Entertainment

WAR BONDING

YOU half expect to hear Jimi Hendrix singing “All Along the Watchtower” in this Iraq War miniseries that takes pains to equate the current war with the quagmire of Vietnam.

The producers – David Simon and Ed Burns, who made “The Wire” for HBO – would argue that they weren’t going for a Vietnam comparison at all.

They insist that all they did was make a miniseries that adheres closely to the reportage contained in a journalist’s book – “Generation Kill” by Evan Wright – about his experiences while embedded with a unit of US Marines in the opening days of the Iraq War.

And if anyone who watches the miniseries comes to the conclusion that the Iraq War it depicts resembles the Vietnam War (or, at least, the Vietnam War from movies and TV shows), then so be it.

Well, I couldn’t help myself, especially when a group of grunts in a dusty Humvee rolling toward battle in Episode 4 began singing the Country Joe and the Fish song, “I-Feel-Like-I’m-Fixin’-to-Die Rag,” the Vietnam-era protest anthem from Woodstock with its lyrics, “And it’s one, two, three, What are we fighting for? Don’t ask me, I don’t give a damn, Next stop is Vietnam . . . [blah blah blah].”

GOALS ::
A - Please rewrite the review from "YOU half expect" to "quagmire of Vietnam.", replacing "quagmire" with "morass".
B - Continue the review of the Iraq War miniseries from the point where it stops.

SUPPLIED INFORMATION ::
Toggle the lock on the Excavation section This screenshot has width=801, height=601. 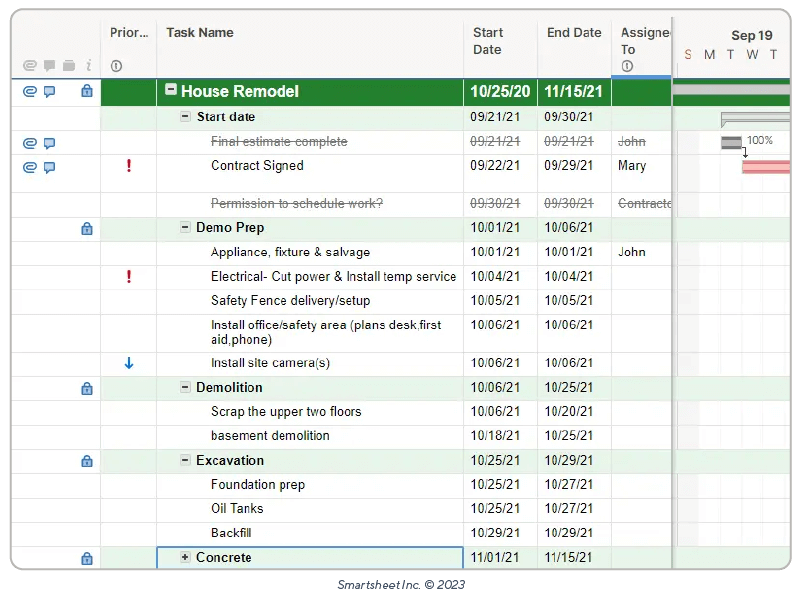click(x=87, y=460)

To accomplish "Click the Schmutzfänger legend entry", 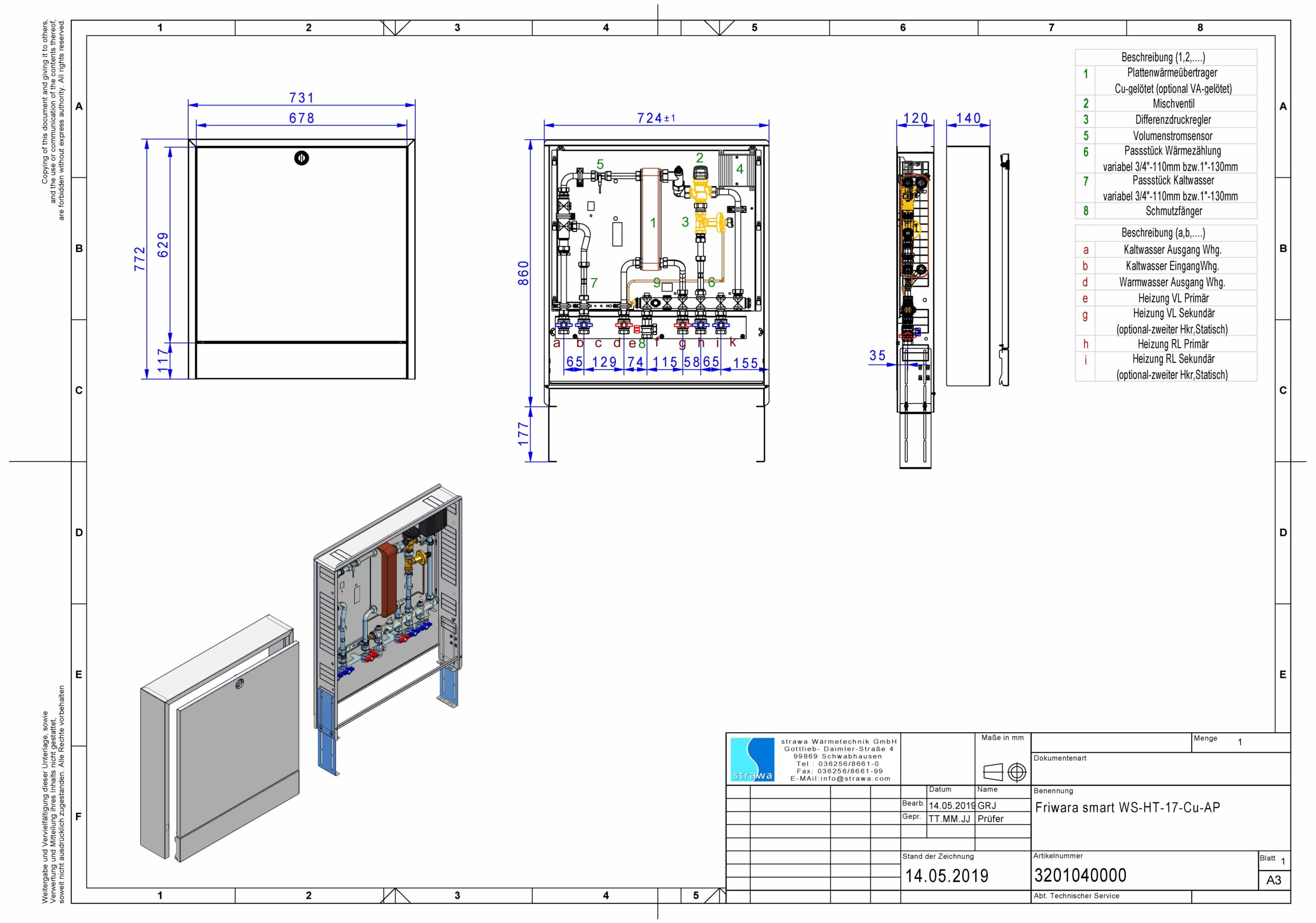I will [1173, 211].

---

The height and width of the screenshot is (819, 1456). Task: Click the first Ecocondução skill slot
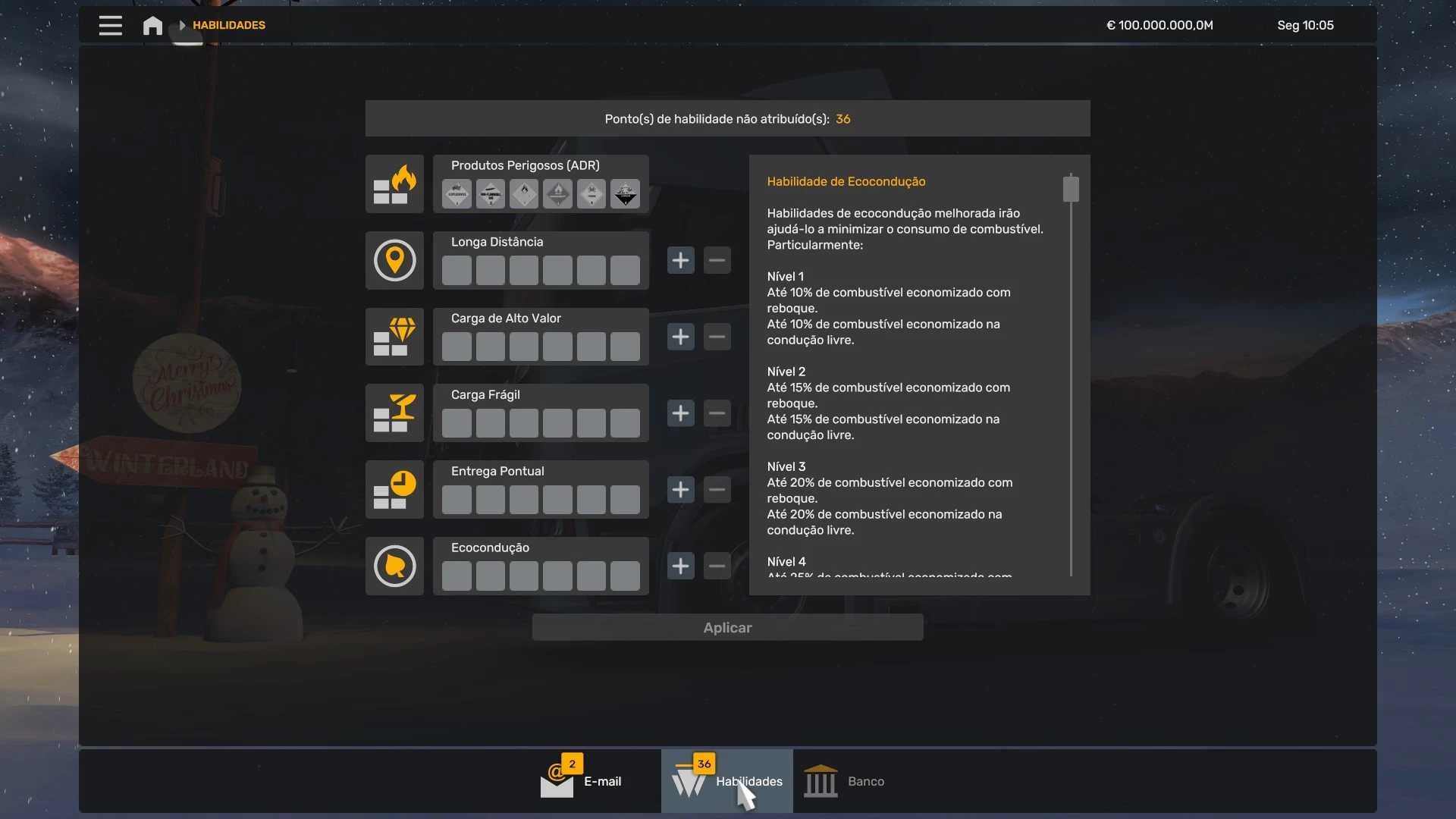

EXERCISE ANSWERS ::
A -
YOU half expect to hear Jimi Hendrix singing “All Along the Watchtower” in this Iraq War miniseries that takes pains to equate the current war with the morass of Vietnam.

B -
Whether these marines really sang this song or not (and I suppose the producers of miniseries would insist that they did), the song is a cliché. And clichés should be avoided like the plague, as the old saying goes.

Not that I was exactly enjoying the experience of watching “Generation Kill” up to that point. (HBO provided five out of the mini’s seven episodes for preview.)

Generation Kill” tells the story of a Marine unit – maybe a half-dozen men – and the units they traveled with in convoys toward Baghdad.

They are young men, barely out of their teens who are depicted as racists and sadists.

As for the American military, it is depicted as bureaucratic, incompetent and ill-prepared.

Believe it or not, the Iraqis fare much worse. Most of the time, they are simply cannon fodder for the Americans. They are blown up in their homes and murdered in their cars. On the other hand, an Iraqi general looks comically (and probably unintentionally) like Borat.

“Generation Kill” cost more than $50 million to make and took seven months to film in Namibia, South Africa and Mozambique.

The end result of all that effort, however, is a miniseries that’s as dull and throbbing as a severe headache.

“Generation Kill”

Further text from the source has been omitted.